BEGIN PROVIDED MATERIAL
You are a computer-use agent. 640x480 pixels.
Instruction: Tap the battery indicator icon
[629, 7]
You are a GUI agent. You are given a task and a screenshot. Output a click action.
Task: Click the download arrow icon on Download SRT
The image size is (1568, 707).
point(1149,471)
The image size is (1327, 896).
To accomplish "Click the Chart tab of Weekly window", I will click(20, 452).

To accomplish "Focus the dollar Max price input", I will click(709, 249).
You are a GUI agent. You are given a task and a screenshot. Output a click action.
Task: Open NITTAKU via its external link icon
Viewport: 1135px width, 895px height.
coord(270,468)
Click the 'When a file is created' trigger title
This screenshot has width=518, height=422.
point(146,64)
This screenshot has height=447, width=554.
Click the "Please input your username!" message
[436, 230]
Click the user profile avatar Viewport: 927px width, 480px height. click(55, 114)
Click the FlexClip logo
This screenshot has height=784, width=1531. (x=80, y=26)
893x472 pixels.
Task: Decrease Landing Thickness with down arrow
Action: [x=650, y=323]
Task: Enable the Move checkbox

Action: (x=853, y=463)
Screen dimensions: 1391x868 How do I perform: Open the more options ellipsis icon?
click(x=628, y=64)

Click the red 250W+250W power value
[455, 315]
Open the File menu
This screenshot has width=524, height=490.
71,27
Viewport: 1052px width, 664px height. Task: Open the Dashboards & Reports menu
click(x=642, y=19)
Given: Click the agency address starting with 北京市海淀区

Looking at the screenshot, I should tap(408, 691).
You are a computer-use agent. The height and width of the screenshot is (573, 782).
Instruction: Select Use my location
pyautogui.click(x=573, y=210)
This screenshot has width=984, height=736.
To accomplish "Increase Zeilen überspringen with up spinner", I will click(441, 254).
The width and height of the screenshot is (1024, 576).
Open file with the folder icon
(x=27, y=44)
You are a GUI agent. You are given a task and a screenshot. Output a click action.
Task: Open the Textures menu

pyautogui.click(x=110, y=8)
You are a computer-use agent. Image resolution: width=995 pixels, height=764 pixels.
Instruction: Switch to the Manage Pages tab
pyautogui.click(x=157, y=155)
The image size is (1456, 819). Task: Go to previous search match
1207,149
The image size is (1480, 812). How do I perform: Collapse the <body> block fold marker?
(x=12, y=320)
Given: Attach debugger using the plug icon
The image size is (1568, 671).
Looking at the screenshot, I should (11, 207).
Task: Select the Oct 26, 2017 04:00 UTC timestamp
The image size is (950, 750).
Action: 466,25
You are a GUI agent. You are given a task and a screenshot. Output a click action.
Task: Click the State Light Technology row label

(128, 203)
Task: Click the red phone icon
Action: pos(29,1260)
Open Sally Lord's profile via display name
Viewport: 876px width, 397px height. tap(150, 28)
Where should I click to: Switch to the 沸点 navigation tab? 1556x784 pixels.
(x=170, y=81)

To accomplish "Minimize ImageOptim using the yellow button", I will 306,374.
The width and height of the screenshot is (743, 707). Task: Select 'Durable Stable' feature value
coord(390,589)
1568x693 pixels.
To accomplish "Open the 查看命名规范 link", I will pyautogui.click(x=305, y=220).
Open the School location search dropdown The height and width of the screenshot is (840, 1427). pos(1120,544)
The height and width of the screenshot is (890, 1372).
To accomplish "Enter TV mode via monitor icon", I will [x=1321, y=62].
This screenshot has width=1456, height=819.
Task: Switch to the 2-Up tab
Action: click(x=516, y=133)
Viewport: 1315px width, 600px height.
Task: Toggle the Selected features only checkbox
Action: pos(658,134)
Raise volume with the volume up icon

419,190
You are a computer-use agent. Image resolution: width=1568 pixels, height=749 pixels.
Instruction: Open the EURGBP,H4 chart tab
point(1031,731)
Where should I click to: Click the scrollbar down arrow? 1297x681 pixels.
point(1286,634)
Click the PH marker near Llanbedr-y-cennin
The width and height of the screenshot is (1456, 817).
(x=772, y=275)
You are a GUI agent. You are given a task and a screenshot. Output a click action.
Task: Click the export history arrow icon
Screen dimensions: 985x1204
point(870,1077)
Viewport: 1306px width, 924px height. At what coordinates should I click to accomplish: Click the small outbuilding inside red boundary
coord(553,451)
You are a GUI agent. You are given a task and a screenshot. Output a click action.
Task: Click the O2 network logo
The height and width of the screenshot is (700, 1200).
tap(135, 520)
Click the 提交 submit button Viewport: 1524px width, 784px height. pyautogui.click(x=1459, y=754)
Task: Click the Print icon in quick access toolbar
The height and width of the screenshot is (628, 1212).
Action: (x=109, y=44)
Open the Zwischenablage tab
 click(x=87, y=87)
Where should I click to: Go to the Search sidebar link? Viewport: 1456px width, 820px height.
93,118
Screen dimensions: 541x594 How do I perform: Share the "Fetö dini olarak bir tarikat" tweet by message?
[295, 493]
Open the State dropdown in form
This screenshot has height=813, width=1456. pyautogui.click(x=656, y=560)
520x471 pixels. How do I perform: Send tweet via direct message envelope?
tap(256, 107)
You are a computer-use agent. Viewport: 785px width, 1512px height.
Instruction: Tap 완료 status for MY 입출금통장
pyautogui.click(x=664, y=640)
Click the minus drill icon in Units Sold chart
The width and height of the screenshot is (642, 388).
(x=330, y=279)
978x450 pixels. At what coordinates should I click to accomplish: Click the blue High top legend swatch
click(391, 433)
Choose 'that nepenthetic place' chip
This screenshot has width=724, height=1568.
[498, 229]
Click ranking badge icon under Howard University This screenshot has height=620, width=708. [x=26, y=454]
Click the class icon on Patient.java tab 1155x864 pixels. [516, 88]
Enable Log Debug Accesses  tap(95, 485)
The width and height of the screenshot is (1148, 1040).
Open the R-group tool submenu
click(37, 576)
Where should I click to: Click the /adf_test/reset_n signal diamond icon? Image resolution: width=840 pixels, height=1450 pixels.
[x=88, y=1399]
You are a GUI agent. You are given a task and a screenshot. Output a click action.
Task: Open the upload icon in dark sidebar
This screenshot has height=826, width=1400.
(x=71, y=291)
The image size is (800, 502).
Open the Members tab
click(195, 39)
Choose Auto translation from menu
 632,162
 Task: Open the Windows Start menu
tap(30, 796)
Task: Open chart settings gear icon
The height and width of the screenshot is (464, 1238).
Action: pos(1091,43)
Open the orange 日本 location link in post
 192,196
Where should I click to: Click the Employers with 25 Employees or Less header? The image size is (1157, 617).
END PROVIDED MATERIAL
Turn the records, from the first line through the line containing "Action: (x=853, y=463)" (both included), into a Markdown table with the columns Row and Line, one numbered row per line. Leave out blank lines.

| Row | Line |
|---|---|
| 1 | You are a computer-use agent. 640x480 pixels. |
| 2 | Instruction: Tap the battery indicator icon |
| 3 | [629, 7] |
| 4 | You are a GUI agent. You are given a task and a screenshot. Output a click action. |
| 5 | Task: Click the download arrow icon on Download SRT |
| 6 | The image size is (1568, 707). |
| 7 | point(1149,471) |
| 8 | The image size is (1327, 896). |
| 9 | To accomplish "Click the Chart tab of Weekly window", I will click(20, 452). |
| 10 | To accomplish "Focus the dollar Max price input", I will click(709, 249). |
| 11 | You are a GUI agent. You are given a task and a screenshot. Output a click action. |
| 12 | Task: Open NITTAKU via its external link icon |
| 13 | Viewport: 1135px width, 895px height. |
| 14 | coord(270,468) |
| 15 | Click the 'When a file is created' trigger title |
| 16 | This screenshot has width=518, height=422. |
| 17 | point(146,64) |
| 18 | This screenshot has height=447, width=554. |
| 19 | Click the "Please input your username!" message |
| 20 | [436, 230] |
| 21 | Click the user profile avatar Viewport: 927px width, 480px height. click(55, 114) |
| 22 | Click the FlexClip logo |
| 23 | This screenshot has height=784, width=1531. (x=80, y=26) |
| 24 | 893x472 pixels. |
| 25 | Task: Decrease Landing Thickness with down arrow |
| 26 | Action: [x=650, y=323] |
| 27 | Task: Enable the Move checkbox |
| 28 | Action: (x=853, y=463) |